TASK ITEM:
Take the lines from the line containing "Task: Open the Opportunities section" through the end of the entries and output them exactly, with no pictures and nothing more.

DATA IN THIS EXERCISE section start

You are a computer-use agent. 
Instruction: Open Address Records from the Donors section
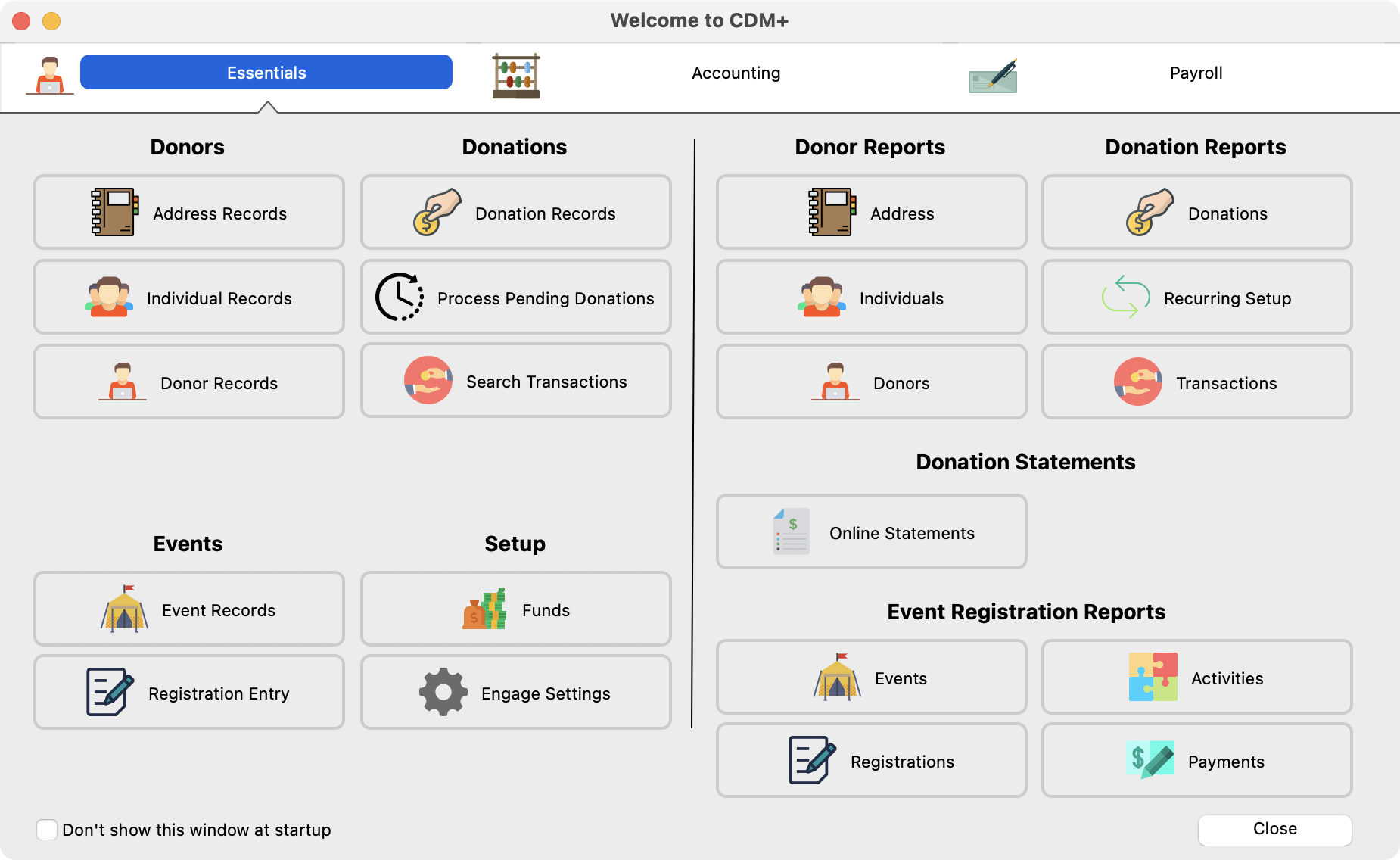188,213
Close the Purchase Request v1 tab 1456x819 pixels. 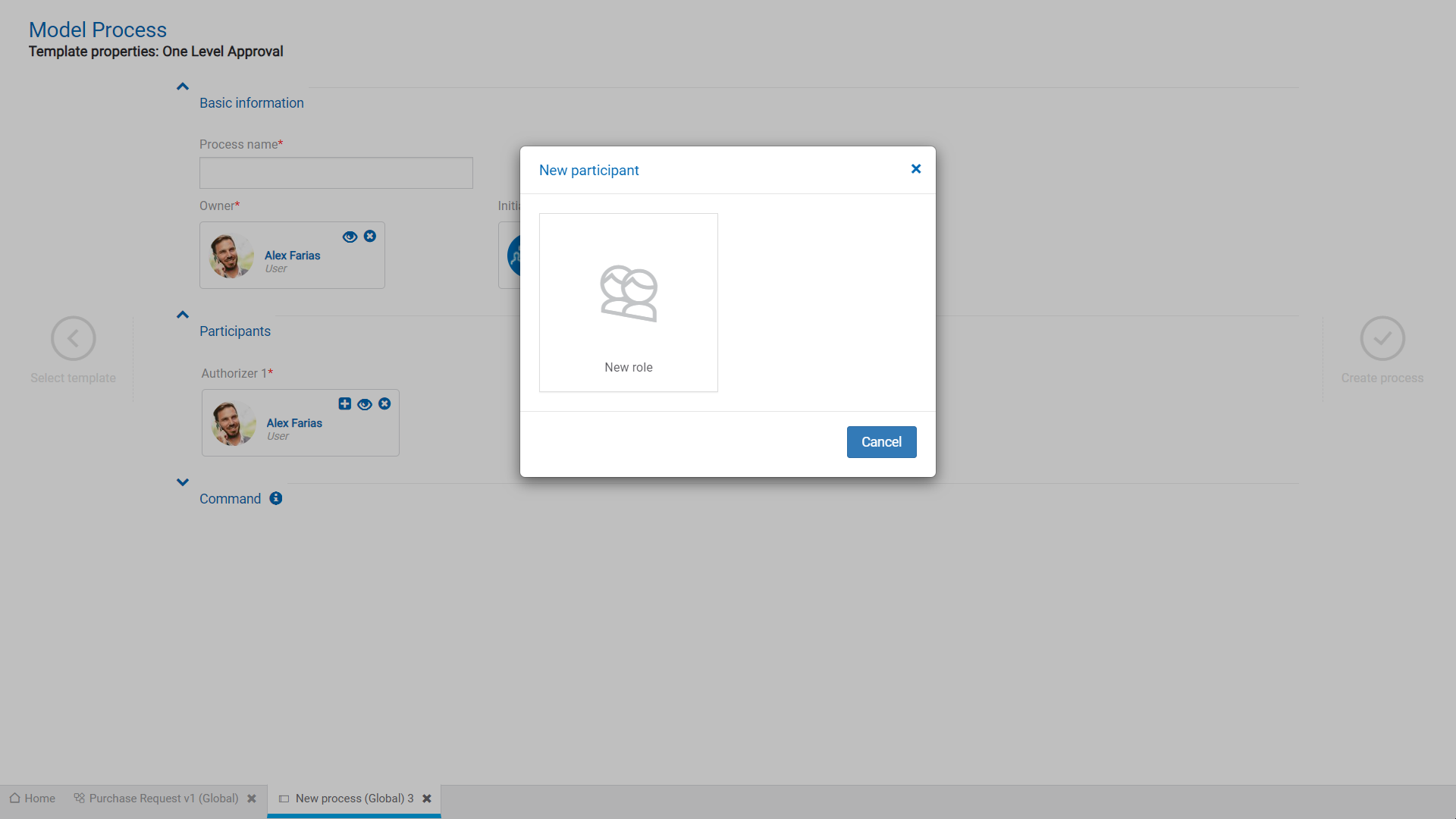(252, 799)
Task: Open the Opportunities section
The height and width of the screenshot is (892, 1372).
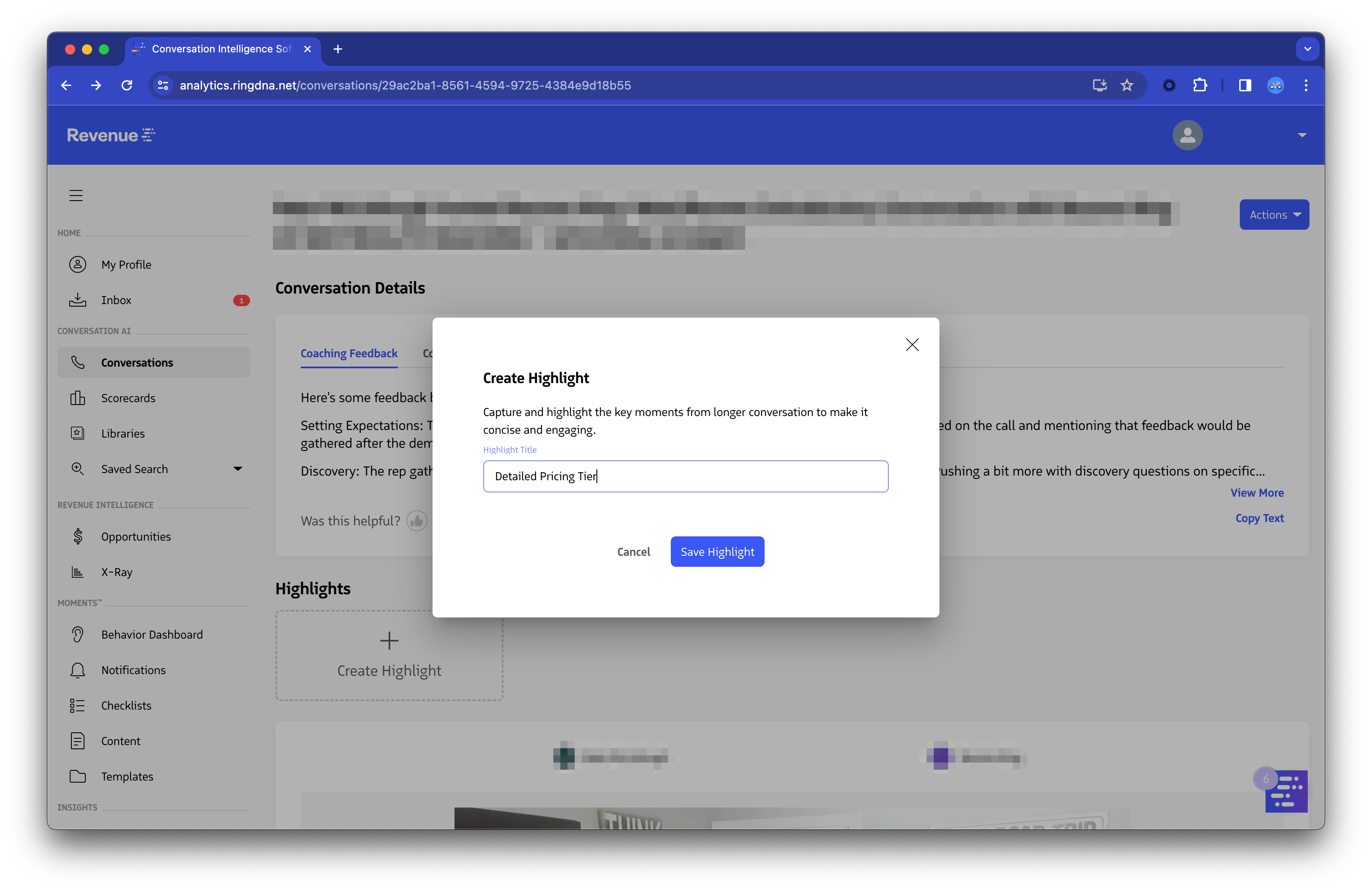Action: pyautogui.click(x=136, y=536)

DATA IN THIS EXERCISE section end

RESPONSE:
Task: Open the Opportunities section
The height and width of the screenshot is (892, 1372).
Action: pyautogui.click(x=136, y=536)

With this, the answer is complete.